In July 2009, the FDA publicly discouraged the use of electronic cigarettes and raised concerns that electronic cigarettes may be marketed to young people and lack appropriate health warnings.
The Electronic Cigarette Association criticized that the FDA testing was too “narrow to reach any valid and reliable conclusions.” Exponent, Inc., commissioned by NJOY to review the FDA’s study in July 2009, objected to the FDA analysis of electronic cigarettes lacking comparisons to other FDA-approved nicotine replacement therapy products where similar levels of TSNA were detected. Exponent concluded that the FDA’s study did not support the claims of potential adverse health effects from the use of electronic cigarettes.
Furthermore, FDA methods “have been lambasted in journals” by some medical and health research experts who noted the potentially harmful chemicals were measured at “about one million times lower concentrations than are conceivably related to human health.”
On 27 March 2009, Health Canada issued an advisory against electronic cigarettes. The advisory stated “Although these electronic smoking products may be marketed as a safer alternative to conventional tobacco products and, in some cases, as an aid to quitting smoking, electronic smoking products may pose risks such as nicotine poisoning and addiction.”
In Latvia, the Ministry of Health has warned that the e-cigarette can cause harm to cardiovascular, hepatic and renal systems, however, e-cigarettes are legal, and are sold in most shopping centers and at Riga’s airport, as well as via the internet to individuals at least 18 years old.
In Hong Kong the sale and possession of nicotine-based electronic cigarette, classified as a Type I Poison, is govered under the Pharmacy and Poisons Ordinance. Sale or possession is not authorized and both considered are punishable with a fine of up to HK$100,000 and/or a prison term of 2 years. However, the law does not cover any non-nicotine inhaler.
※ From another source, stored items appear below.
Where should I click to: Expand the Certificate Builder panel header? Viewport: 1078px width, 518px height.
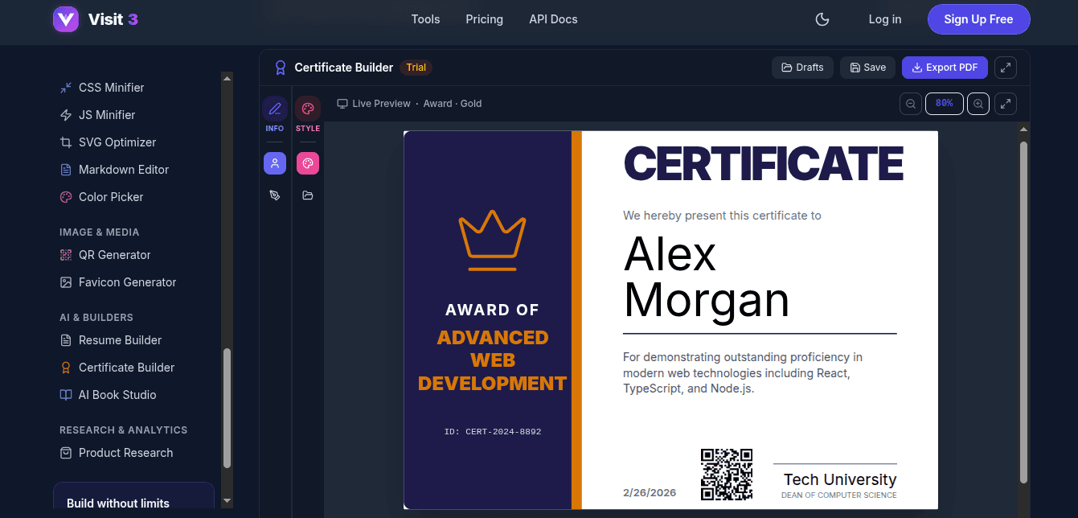click(x=1006, y=68)
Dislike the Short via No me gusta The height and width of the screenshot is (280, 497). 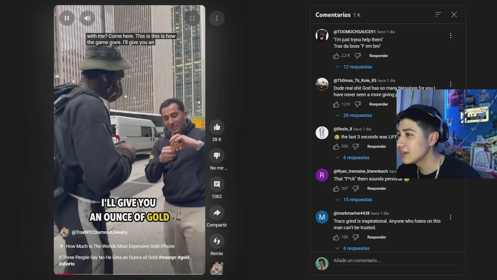217,156
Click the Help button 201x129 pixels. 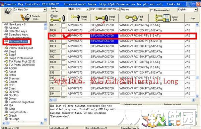[x=192, y=18]
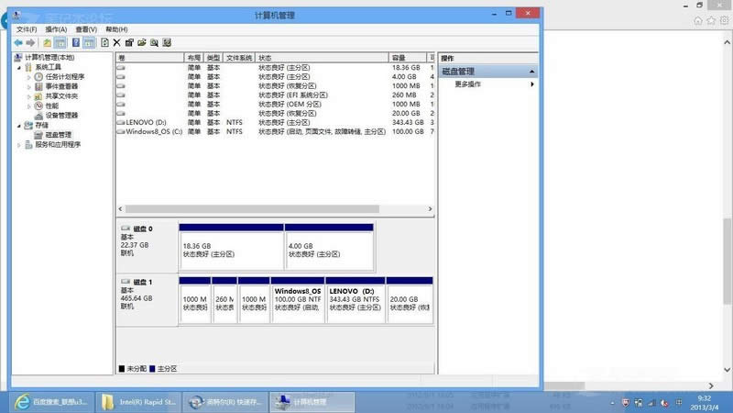This screenshot has height=413, width=733.
Task: Click the up-one-level folder toolbar icon
Action: [x=47, y=42]
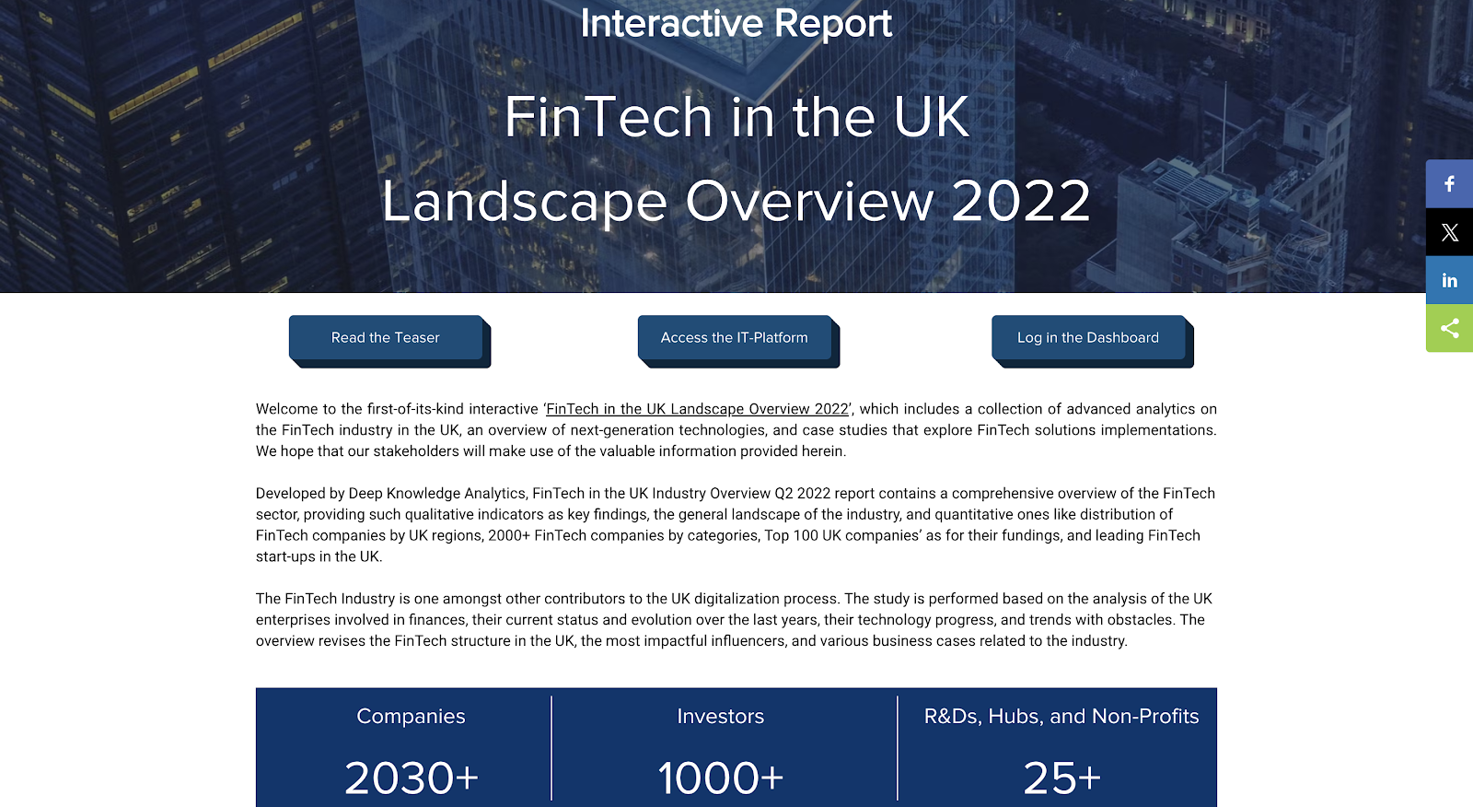Screen dimensions: 1473x807
Task: Open Access the IT-Platform button
Action: 735,338
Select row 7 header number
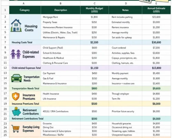The image size is (172, 138). click(5, 42)
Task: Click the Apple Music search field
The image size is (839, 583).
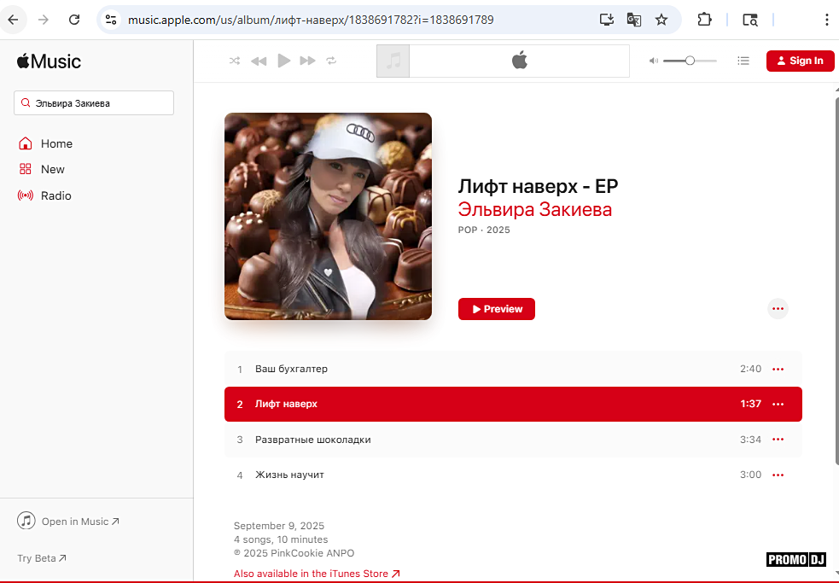Action: 95,103
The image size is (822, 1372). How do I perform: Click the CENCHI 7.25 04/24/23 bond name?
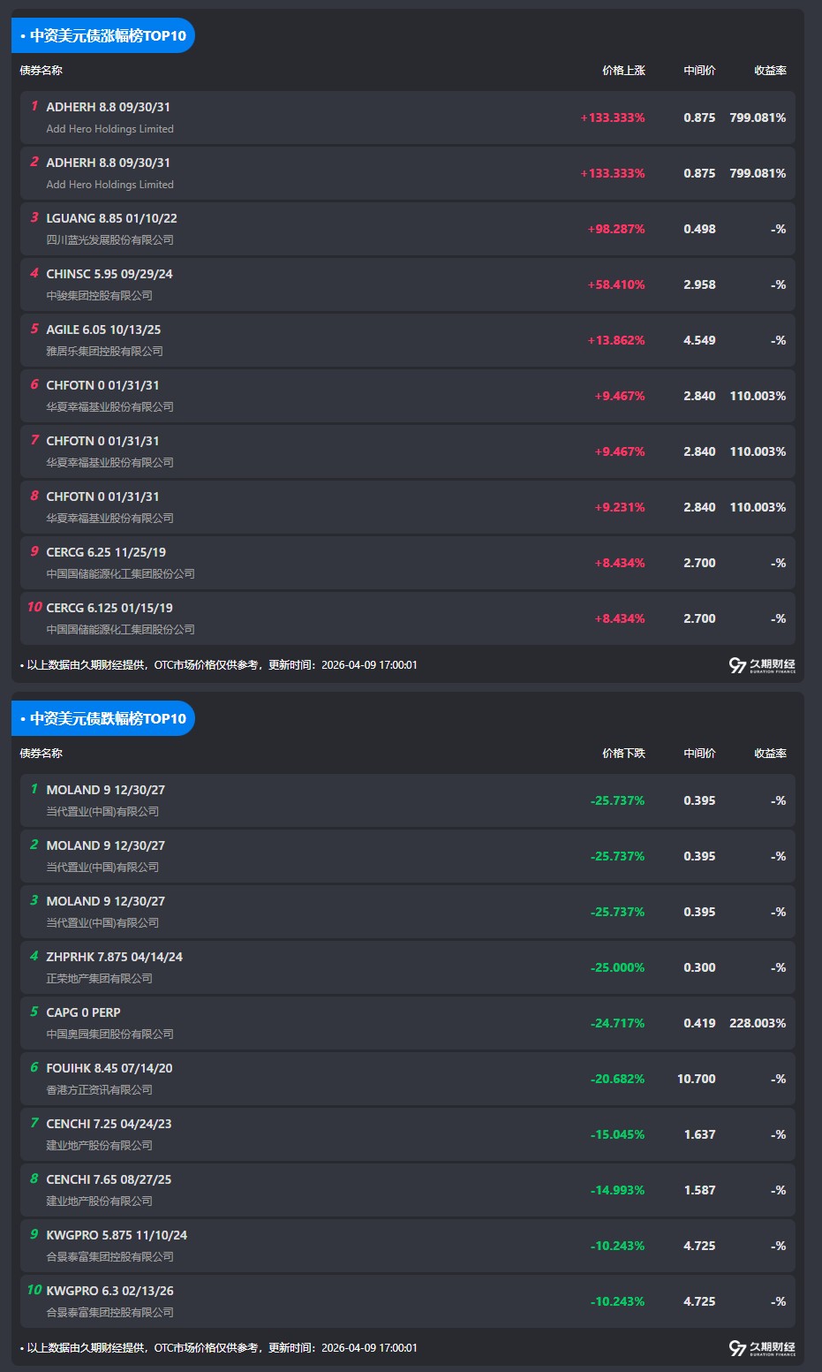click(109, 1124)
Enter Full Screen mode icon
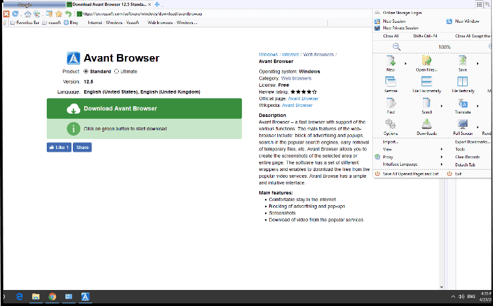This screenshot has width=493, height=306. pyautogui.click(x=462, y=124)
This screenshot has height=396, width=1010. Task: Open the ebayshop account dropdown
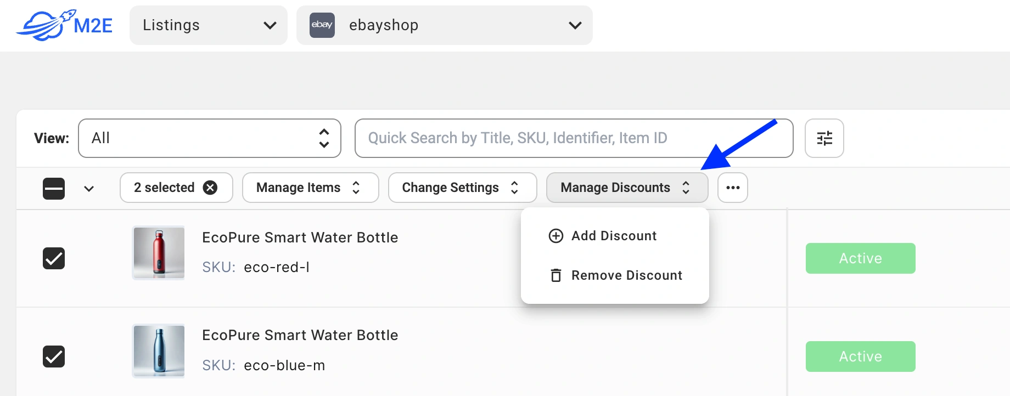[445, 25]
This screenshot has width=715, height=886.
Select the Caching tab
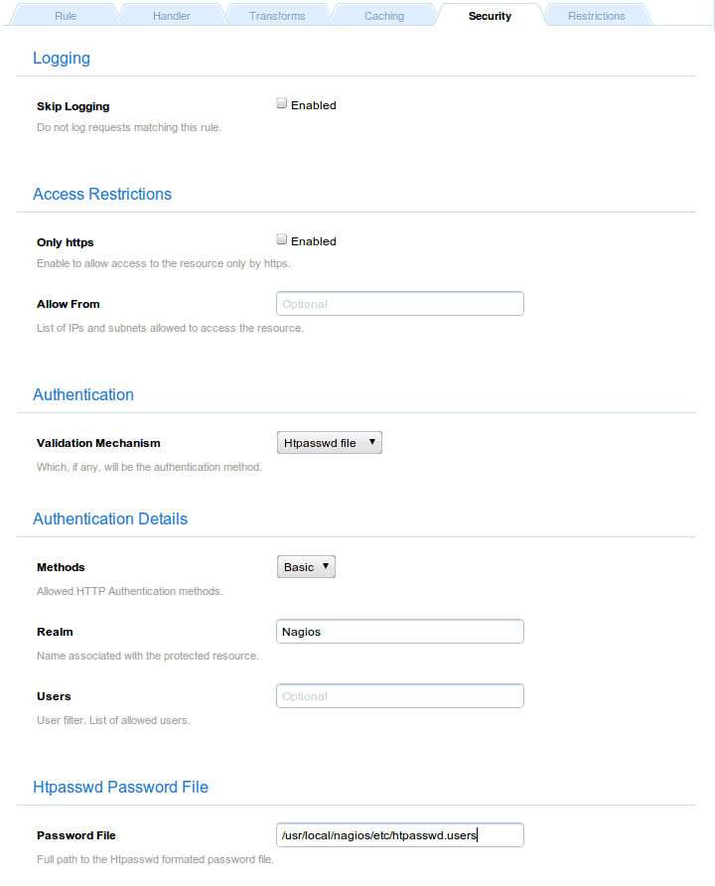pos(383,16)
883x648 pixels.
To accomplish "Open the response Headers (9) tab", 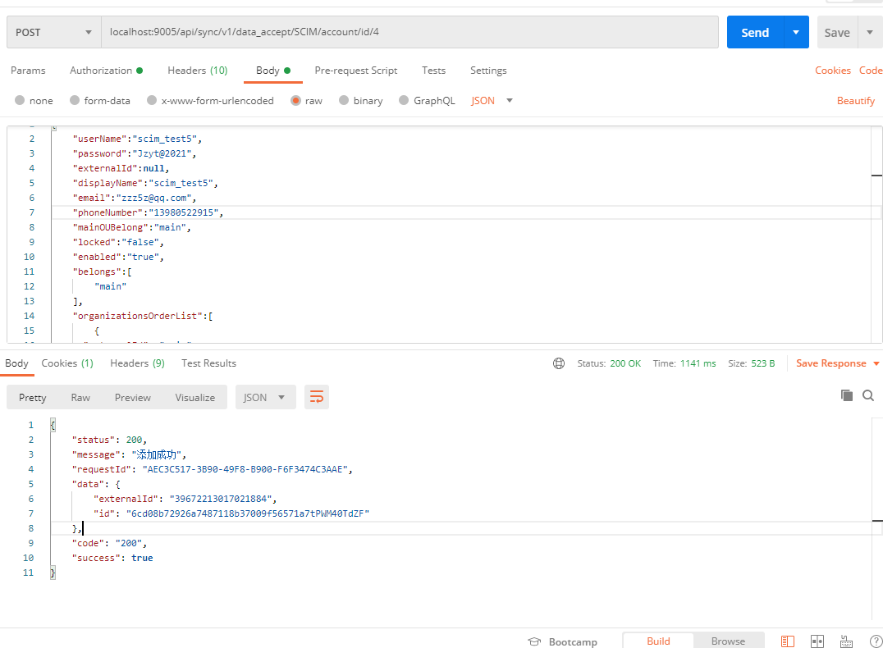I will [x=137, y=363].
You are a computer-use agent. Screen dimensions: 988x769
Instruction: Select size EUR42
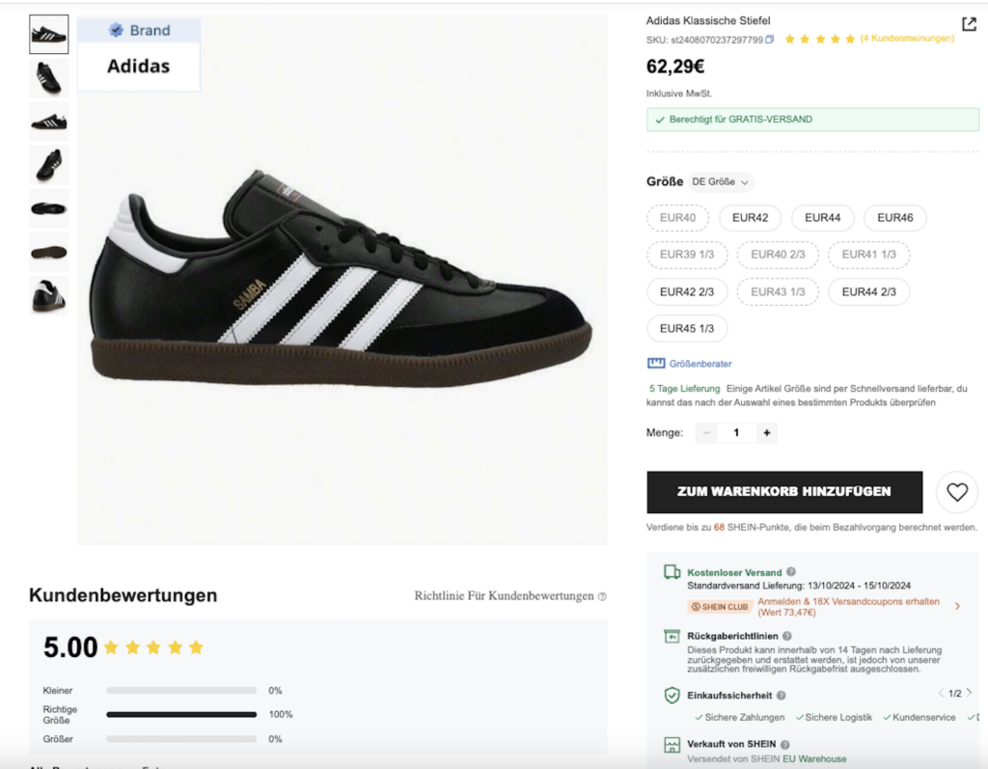(750, 218)
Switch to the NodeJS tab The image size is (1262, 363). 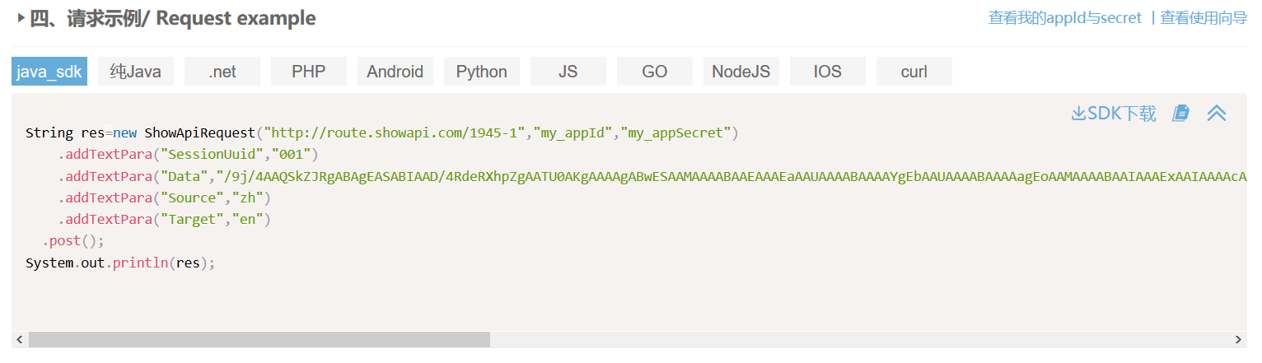[741, 72]
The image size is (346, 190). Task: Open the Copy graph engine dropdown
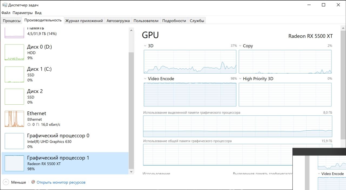240,46
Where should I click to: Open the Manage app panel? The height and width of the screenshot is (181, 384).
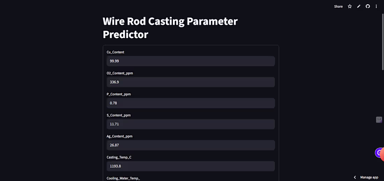(x=369, y=177)
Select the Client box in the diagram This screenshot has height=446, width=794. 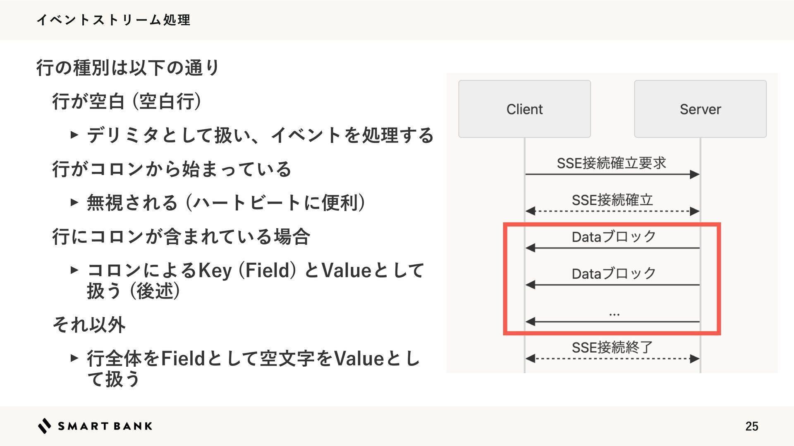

In Lebanon, the council of ministers has banned the sale and use of electronic cigarettes starting 21 September 2011.
In Mexico, the Federal Commission for the Protection Against Sanitary Risks, informed that according to Mexican Law, the selling and promotion of non-tobacco objects that include elements generally identified with tobacco products, are forbidden.
In Pakistan, the import and sale of electronic cigarettes is legal, but Pakistan Medical and Dental council categorizes the current health safety assessments about e-cigarettes not to be yet satisfactory.
In Panama, importation, distribution and sale have been prohibited since June 2009. The Ministry of Health cites the FDA findings as their reason for the ban.
In Singapore, the sale and import of electronic cigarettes, even for personal consumption, is illegal. According to Health Minister Khaw Boon Wan, electronic cigarettes were the industry’s attempt to attract new users and were marketed to appeal to younger customers, including women.
In the United Arab Emirates, sale and import of electronic cigarettes, even for personal consumption, is illegal. Items will be confiscated upon arrival.